The NDVI and the land surface temperature (Ts) in the study area were shown in Fig. 4. Table 1 is a comparison between the land surface temperature from MODIS temperature product and the inversion of the land surface temperature from Landsat8. It can be seen that there is a good agreement between MODIS product and temperature from Landsat8. NDVI and Ts show an obviously negative correlation.

Fig. 4.
figure 4

Distribution map of NDVI and temperature in the study area

Table 1. Temperatures from MODIS and Landsat8

3.2 TVDI and Soil Water

The NDVI-Ts feature space was shown in Fig. 5. With the increase of NDVI value, the maximum value of land surface temperature firstly raised and then decreased. The minimum of land surface temperature showed a downward trend. The fitting equations of the dry edge and wet edge were as shown in Table 2.

Fig. 5.
figure 5

NDVI-Ts feature space map

Table 2. The fitting equation of dry and wet edge

Based on the fitting equation of the dry and wet edge, the TVDI of each pixel in the study area can be calculated. Based on the soil moisture content measured on the spot in the study area and the TVDI value of each spot, the correlation between them was analyzed and the result was shown in Fig. 6. The correlation coefficient was 0.724 and passed the significance test of 0.01 (p < 0.01). It indicated that there was high correlation between TVDI and soil water content. With the increase of TVDI value, the volumetric water content of soil decreases gradually.

Fig. 6.
figure 6

Soil water content of and TVDI

3.3 Drought Distribution

The good correlation between TVDI and the soil water content indicated TVDI was suitable for monitoring the drought in the study. According to the drought classification standard proposed by Qi Shuhua [7], the drought degree in the study area was divided into 5 grades: wet (0 < TVDI ≤ 0.2), normal (0.2 < TVDI ≤ 0.4), light drought (0.4 < TVDI ≤ 0.6), drought (0.6 < TVDI ≤ 0.8), heavy drought (0.8 < TVDI ≤ 1). The drought distribution in the study area was shown in Fig. 7.

Fig. 7.
figure 7

The drought distribution map

According to the drought distribution map, drought has occurred in the study area and the drought in the northeast was rather heavy.

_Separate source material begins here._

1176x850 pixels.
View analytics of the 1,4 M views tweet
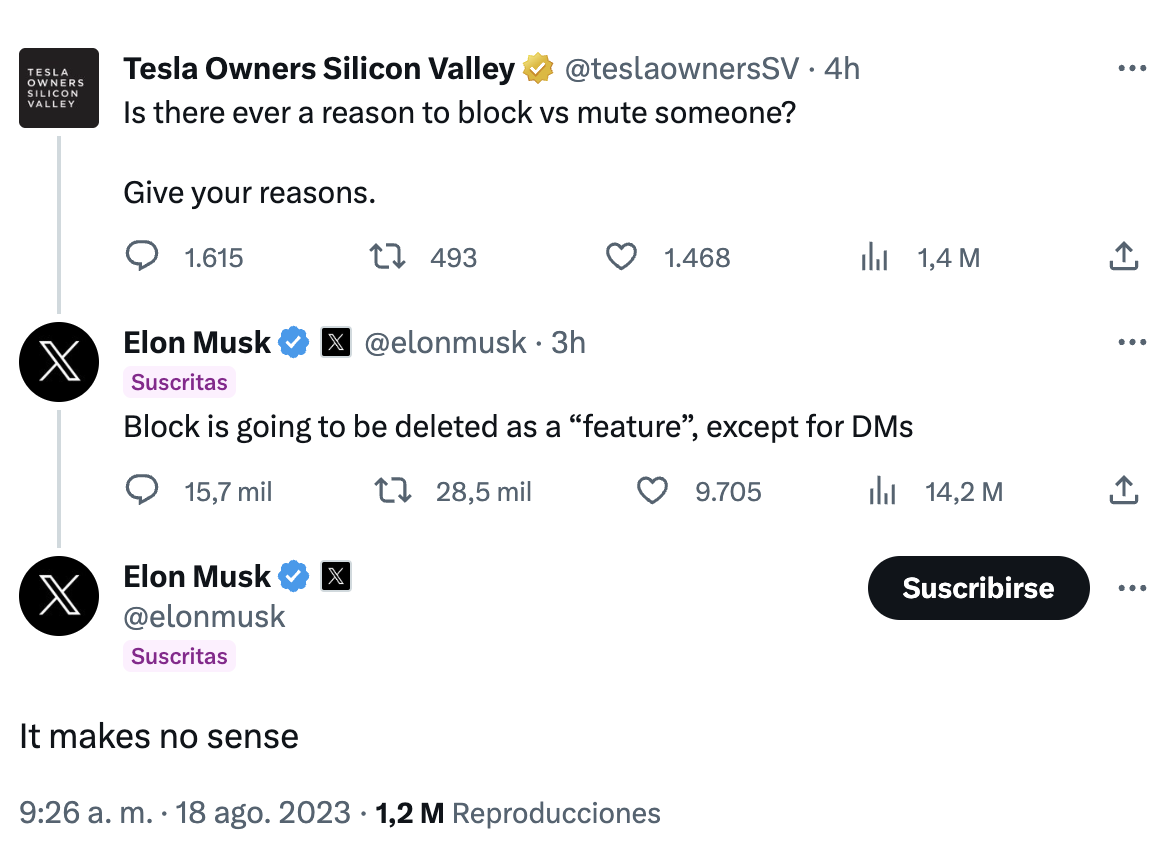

The areas of wet and normal accounted for 22.75% and the drought in the region accounted for 77.25%. The light drought accounted for 46.71% of the entire region. Therefore, corresponding measures should be taken to alleviate the drought and prevent further aggravation of the drought.

4 Conclusions

Drought monitoring is a very import work in semi-humid and semi-arid regions because of its harmfulness. Its impact on crop production is especially serious. In this study, the surrounding areas of Gaomi city, Shandong province was selected to as a study area because there is frequently drought in recent years. On the basis of field investigation on soil water content, the drought monitoring method based on remote sensing was studied. In our study, the Landsat8 remote sensing data was used as the mainly data source. The land surface temperature and NDVI were derived from remote sensing data, and TVDI was calculated. Based on TVDI, the drought situation in the study was analyzed and an inversion model of soil water was constructed. The conclusions of the study are as follows.

  1. (1)

    There is an obviously negative correlation between the land surface temperature and NDVI. The land surface temperature decreases with the increase of NDVI.

  2. (2)

    TVDI can effectively reflect the drought in the study. The drought has already begun and the area of the drought occurred accounted for 77.25% in the study area.

  3. (3)

    Soil water content is inversely related to TVDI. The soil water content decreased with the increase of TVDI.

TVDI is a good index in indicating agriculture drought. However, there are some limitations in TVDI. In the study, TVDI is suitable for monitoring drought. The area is small, so more studies is needed to test the applicability of TVDI in the larger area.